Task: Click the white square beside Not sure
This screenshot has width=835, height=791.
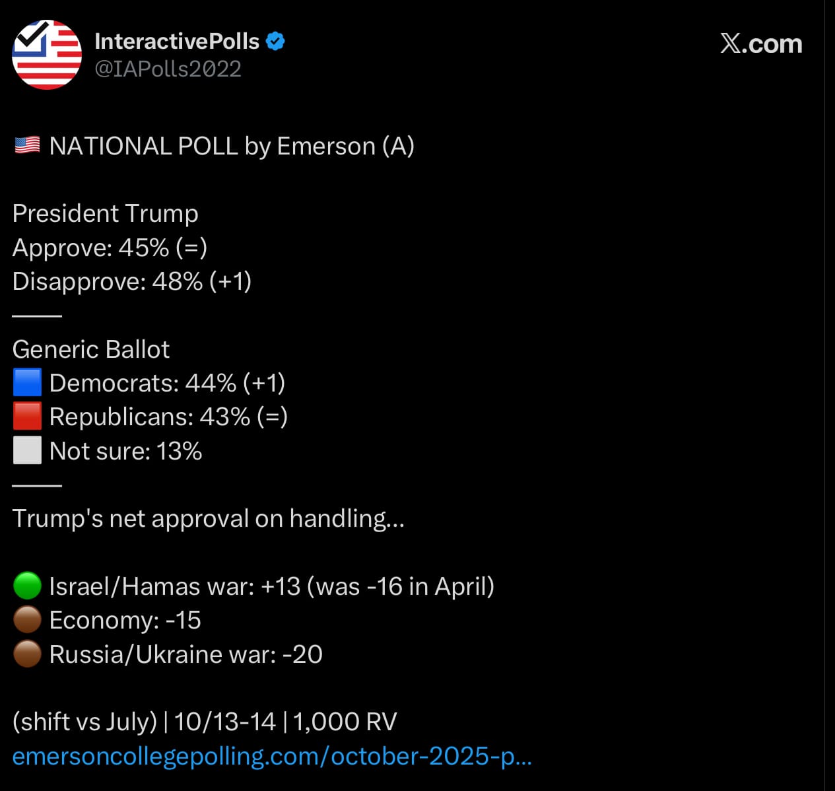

--

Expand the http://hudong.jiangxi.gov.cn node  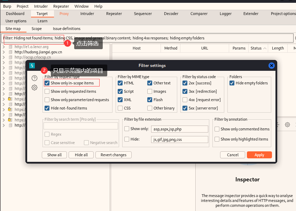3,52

---

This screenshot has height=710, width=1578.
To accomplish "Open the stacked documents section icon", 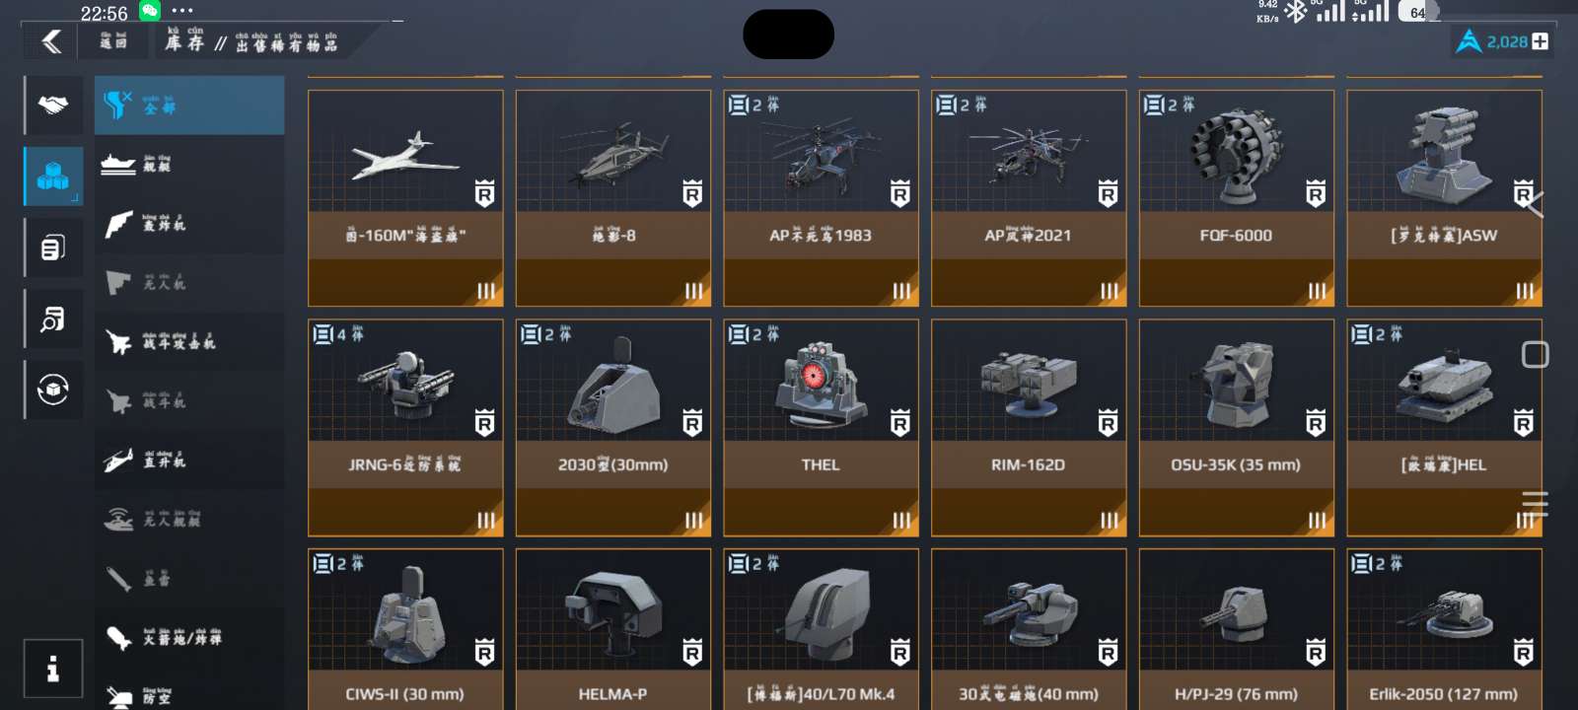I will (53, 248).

- Task brief -
Pull from the data each line where the string "This" turns up.

- Solution -
This screenshot has width=835, height=791.
This screenshot has height=710, width=1578.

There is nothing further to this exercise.